Your output should be the line that contains "The width and" and all lines after it in the records, retyped exactly through the last one.
##### Data #####
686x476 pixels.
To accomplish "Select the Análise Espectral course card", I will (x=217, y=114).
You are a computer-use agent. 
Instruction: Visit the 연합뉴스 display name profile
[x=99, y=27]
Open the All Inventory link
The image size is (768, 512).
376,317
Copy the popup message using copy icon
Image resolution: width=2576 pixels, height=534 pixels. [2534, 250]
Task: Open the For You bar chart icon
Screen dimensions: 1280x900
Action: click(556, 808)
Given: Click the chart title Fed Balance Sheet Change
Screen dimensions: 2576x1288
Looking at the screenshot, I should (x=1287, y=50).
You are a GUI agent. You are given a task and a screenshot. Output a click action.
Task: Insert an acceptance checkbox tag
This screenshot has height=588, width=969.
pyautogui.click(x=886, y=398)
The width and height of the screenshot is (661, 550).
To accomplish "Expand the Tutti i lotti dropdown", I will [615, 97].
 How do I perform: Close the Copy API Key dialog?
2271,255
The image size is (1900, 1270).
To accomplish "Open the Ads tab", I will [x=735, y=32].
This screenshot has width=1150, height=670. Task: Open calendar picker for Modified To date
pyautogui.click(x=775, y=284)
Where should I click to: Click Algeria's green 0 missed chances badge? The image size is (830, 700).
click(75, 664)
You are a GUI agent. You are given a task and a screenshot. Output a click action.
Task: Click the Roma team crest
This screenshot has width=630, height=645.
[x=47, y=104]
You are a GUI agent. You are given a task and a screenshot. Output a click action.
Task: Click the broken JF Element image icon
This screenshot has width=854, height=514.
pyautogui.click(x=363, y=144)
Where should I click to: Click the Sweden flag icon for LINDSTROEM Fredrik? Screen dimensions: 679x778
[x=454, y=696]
#####
### Answer to the exercise
The width and height of the screenshot is (661, 550).
To accomplish "Expand the Tutti i lotti dropdown", I will [615, 97].
 How do I perform: Close the Copy API Key dialog?
2271,255
The image size is (1900, 1270).
To accomplish "Open the Ads tab", I will [x=735, y=32].
This screenshot has width=1150, height=670. Task: Open calendar picker for Modified To date
pyautogui.click(x=775, y=284)
Where should I click to: Click Algeria's green 0 missed chances badge? The image size is (830, 700).
click(75, 664)
You are a GUI agent. You are given a task and a screenshot. Output a click action.
Task: Click the Roma team crest
This screenshot has width=630, height=645.
[x=47, y=104]
You are a GUI agent. You are given a task and a screenshot. Output a click action.
Task: Click the broken JF Element image icon
This screenshot has width=854, height=514.
pyautogui.click(x=363, y=144)
Where should I click to: Click the Sweden flag icon for LINDSTROEM Fredrik? Screen dimensions: 679x778
[x=454, y=696]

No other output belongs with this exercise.